Step 5: Monitor implementation and feed lessons into the next planning cycle

 

In rare instances, there may be arguments for rapid, wholesale integration, such as with the graduation of donor funding. However, the impetus for integration is generally foreseeable, and changes to the health system and funding landscape typically unfold gradually. It is essential to monitor each stage of integration to determine its progress, identify sticking points, and sound the warning bells early if adverse consequences begin to emerge.

Integration is complex, integration is happening, and we are eager to test this approach across a range of settings and programs. We invite you to take a look at our more detailed report and case studies and let us know what we got right, what we overlooked, and what else can be done to support countries to navigate complex integration decisions ahead.

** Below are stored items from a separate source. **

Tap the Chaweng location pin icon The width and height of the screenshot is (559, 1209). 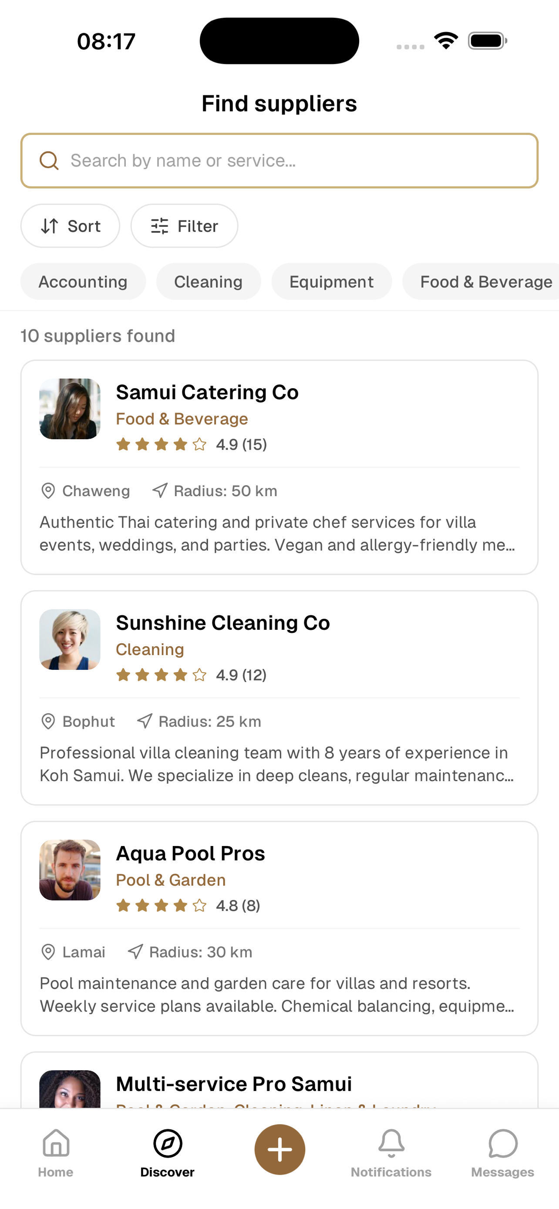click(48, 491)
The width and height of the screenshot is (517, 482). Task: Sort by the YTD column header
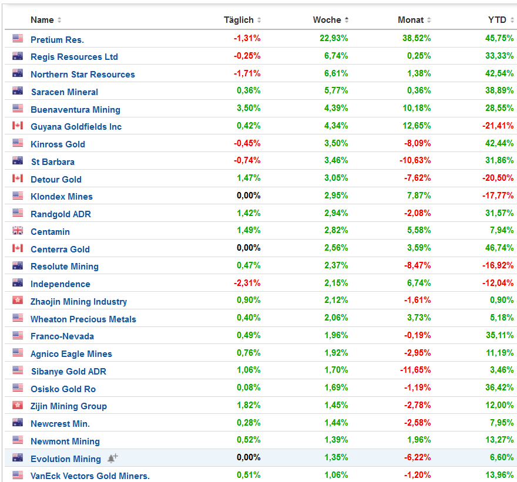pyautogui.click(x=497, y=20)
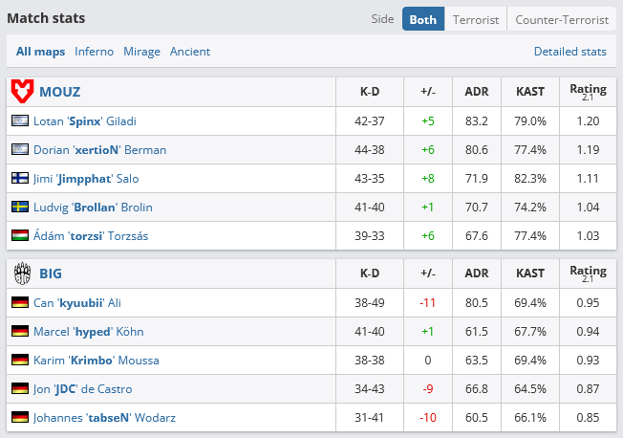Click the BIG team logo icon
This screenshot has height=438, width=623.
(x=21, y=274)
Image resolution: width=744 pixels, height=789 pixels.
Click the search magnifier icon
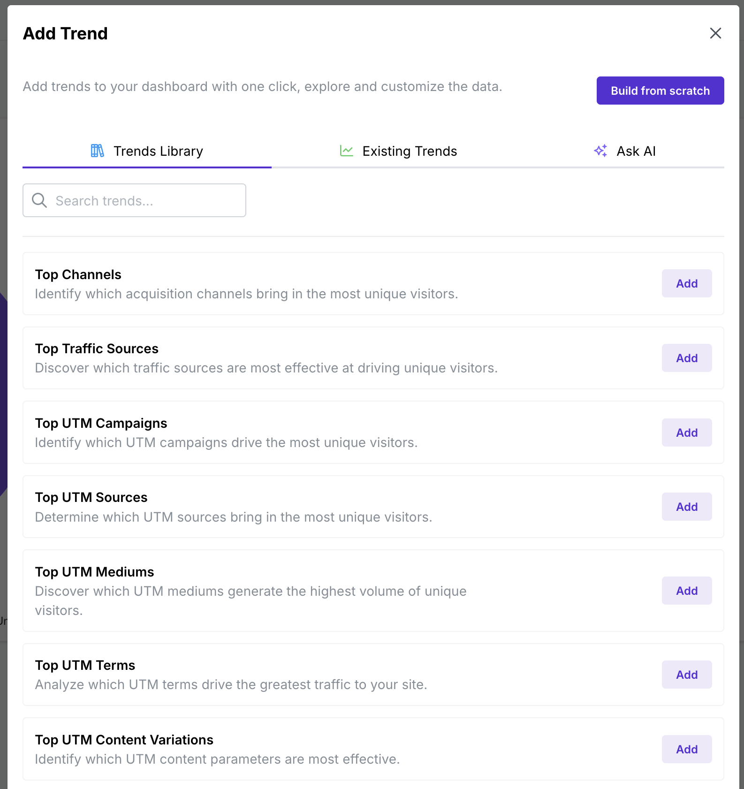coord(39,200)
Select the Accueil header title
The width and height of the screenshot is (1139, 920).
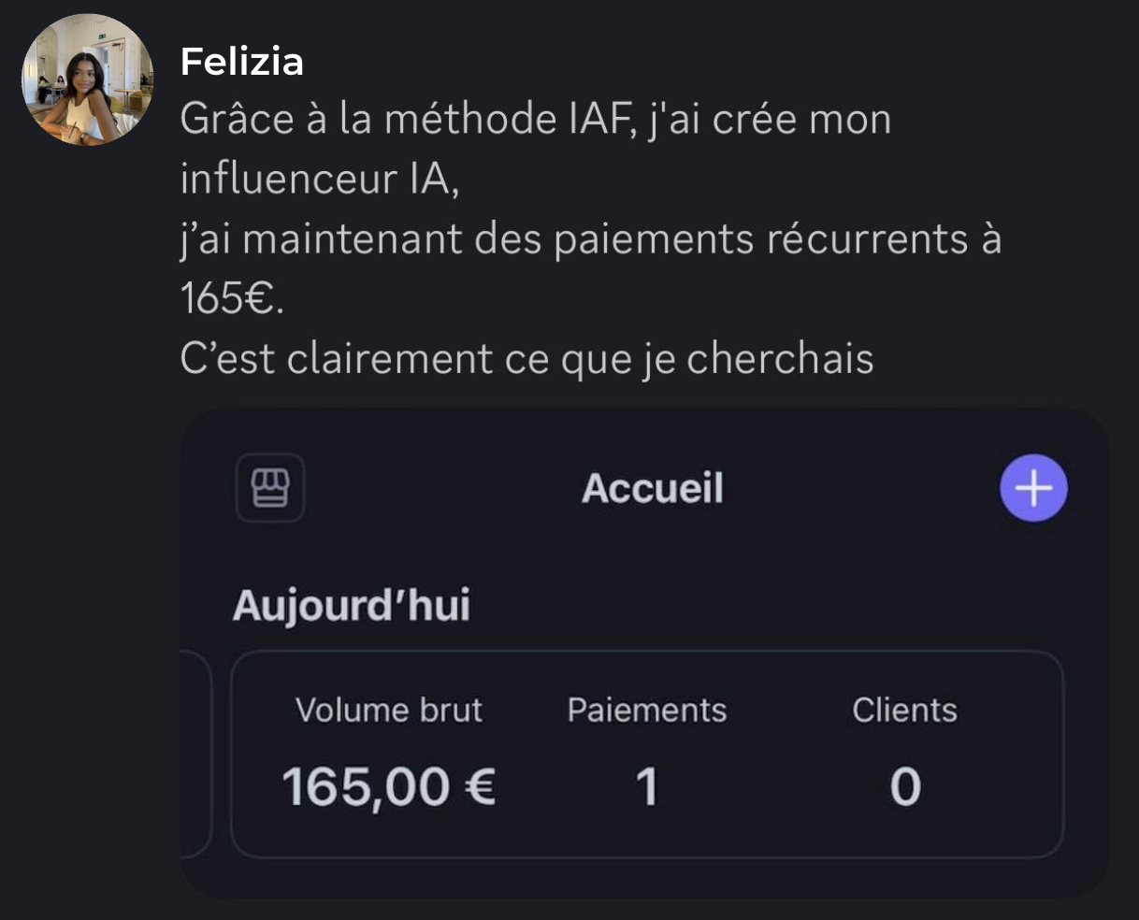(653, 488)
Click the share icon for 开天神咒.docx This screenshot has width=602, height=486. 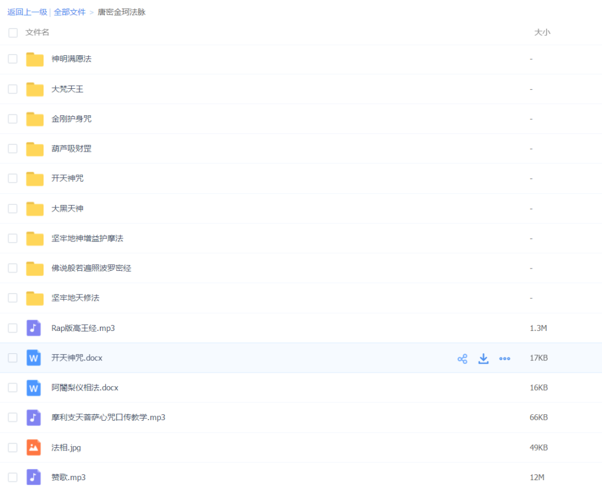pos(462,358)
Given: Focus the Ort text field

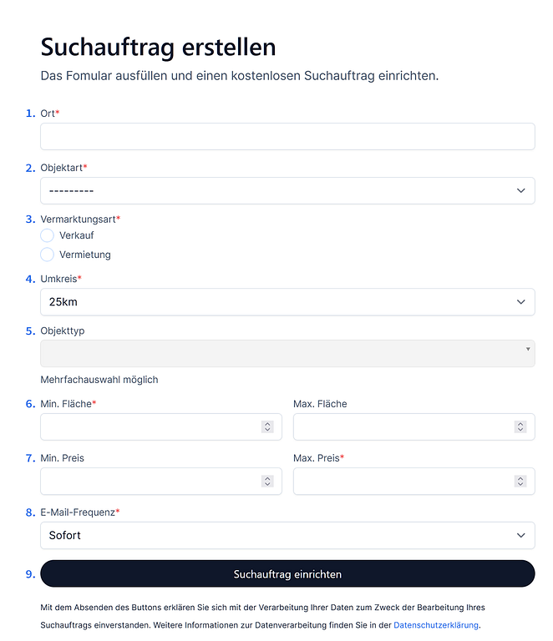Looking at the screenshot, I should coord(287,137).
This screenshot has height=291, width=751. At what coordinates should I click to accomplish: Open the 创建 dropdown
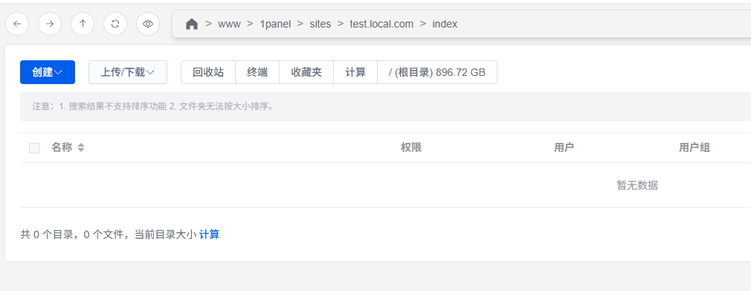[x=48, y=72]
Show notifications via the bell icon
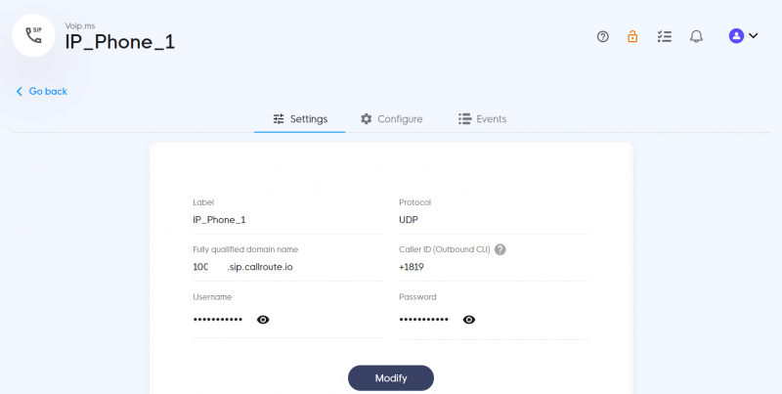Viewport: 782px width, 394px height. pyautogui.click(x=696, y=36)
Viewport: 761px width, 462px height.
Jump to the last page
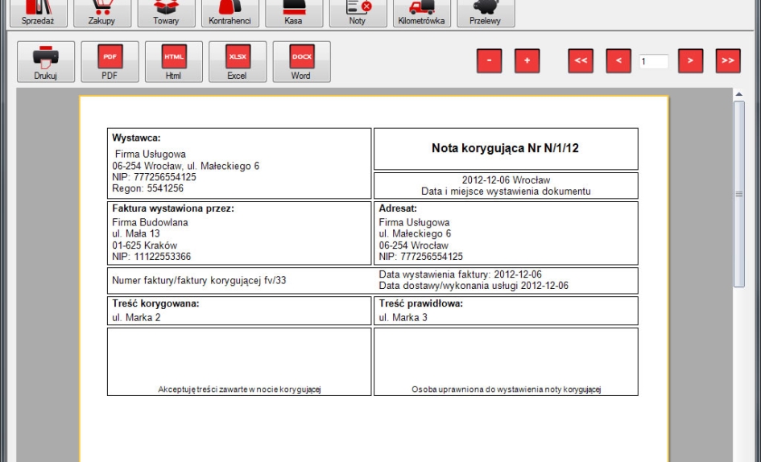tap(728, 61)
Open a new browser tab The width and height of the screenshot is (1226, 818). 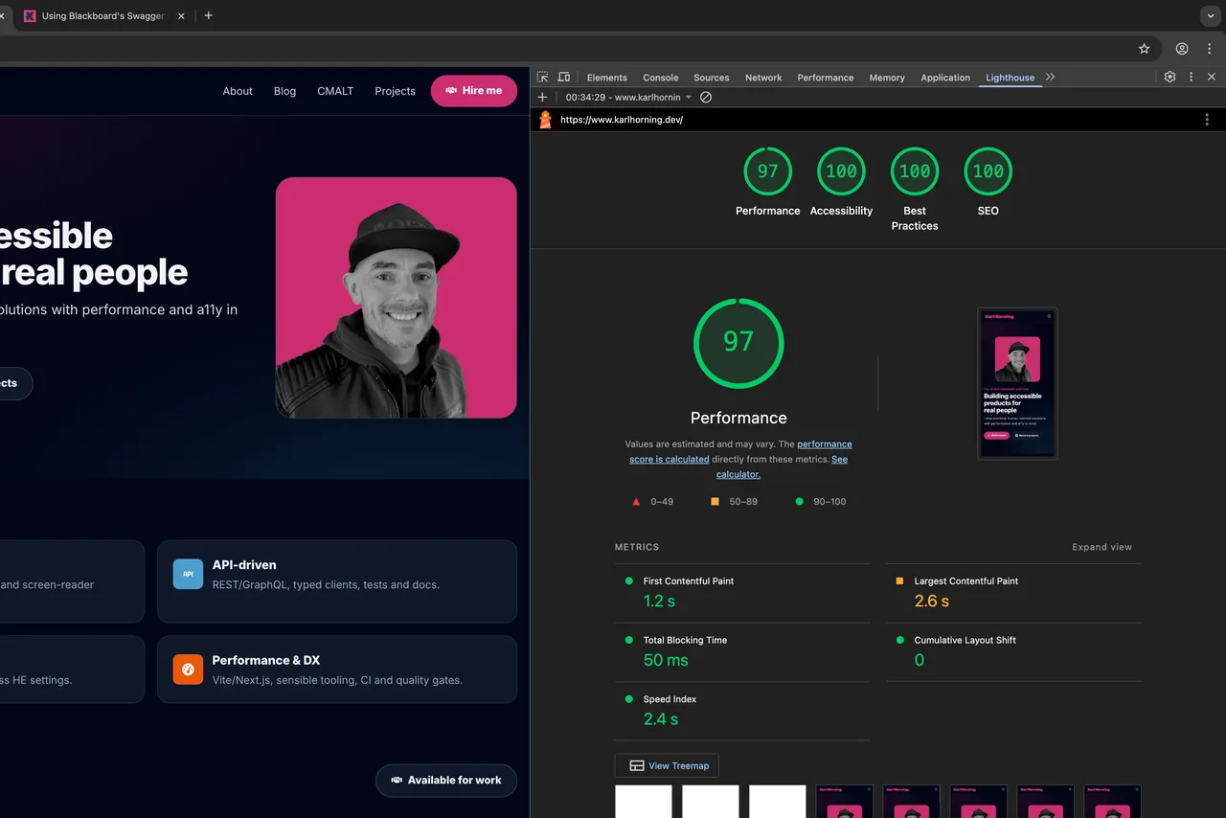coord(209,15)
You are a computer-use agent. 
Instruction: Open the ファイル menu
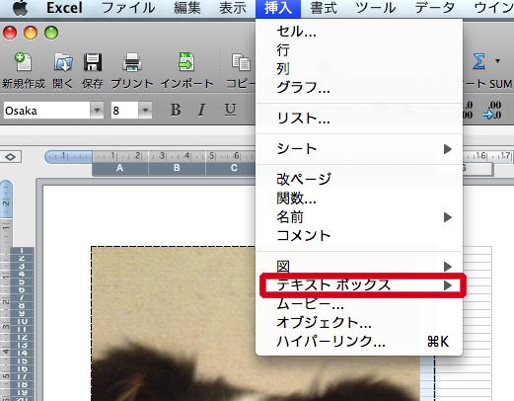point(128,8)
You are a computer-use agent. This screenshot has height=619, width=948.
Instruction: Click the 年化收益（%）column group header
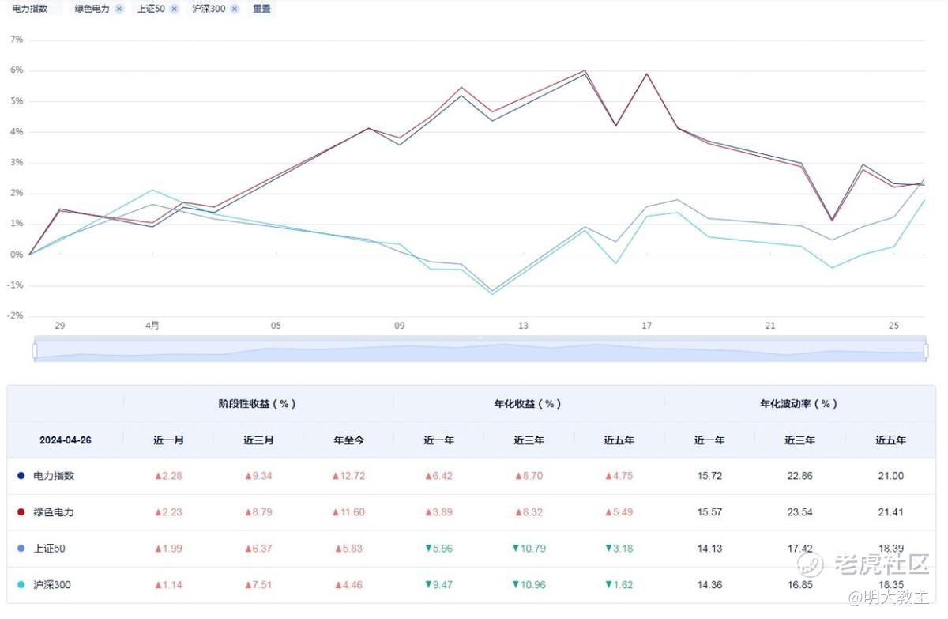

Michael Chaitkin is a Senior Program Officer at R4D. Rebecca Husband is a Technical Advisor for Family Planning at PSI. Kim Longfield is Founder and Principal at Databoom.

Photo © PSI/Emma Beck.

Comments 2 Responses

  1. Anikara Atamunotoru May 2, 2019 @ 3:59 am

    Hello Mike Chaitkin, Thanks for the write up. But specifically have you thought about the challenges that might occur integrating donor-funded HIV/AIDS services with state-supported health insurance schemes in LMICs at the verge of reforming their healthcare financing systems and implementing a social health insurance program. Just as you mentioned the donor-supported sites for HIV delivery are well endured in relation to facility upgrades and capacity building of personnel. So, how could that be approached in order to maintain a seamless service across the divide in the face of dwindling donor support and transitioning of their supported sites to the public sector?

    Reply
    1. Michael Chaitkin May 7, 2019 @ 12:29 pm

      Thank you for the excellent questions! You are right to note the many potential challenges facing countries attempting to absorb donor-funded services into a publicly financed health insurance scheme. In additional to the operational and capacity issues that you noted, in some contexts questions arise regarding things like the management of patient privacy in public facilities and the future role of civil society and community-based organizations that often play important outreach, service delivery, and advocacy roles and rely on donor funding. There are examples of LMICs that have successfully incorporated HIV services into insurance schemes. I’m most familiar with Vietnam, which has started covering a package of HIV care and treatment services through social health insurance (SHI). This has required a range of steps, including accrediting and contracting with facilities delivering HIV services and/or relocating HIV service provision to multi-function facilities; defining and costing an HIV benefits package and forecasting its impact on the SHI scheme’s financial liabilities; developing a centralized procurement mechanism for ARVs and financial processes for SHI to purchase them; and exploring ways to protect PLHIV from the financial burden of SHI premiums and co-payments. Other countries’ experiences might also be instructive. For instance, even though none has a national-scale insurance scheme, Botswana, Namibia, and South Africa all finance the majority of their HIV responses and predominantly deliver ART through their regular public facilities. Additionally, a number of high-burden/generalized epidemic countries are actively considering new or reformed national/social health insurance systems, including Ghana, Kenya, Nigeria, South Africa, and Tanzania. They could surely learn a lot from each other as they grapple both with system design and more HIV-specific challenges.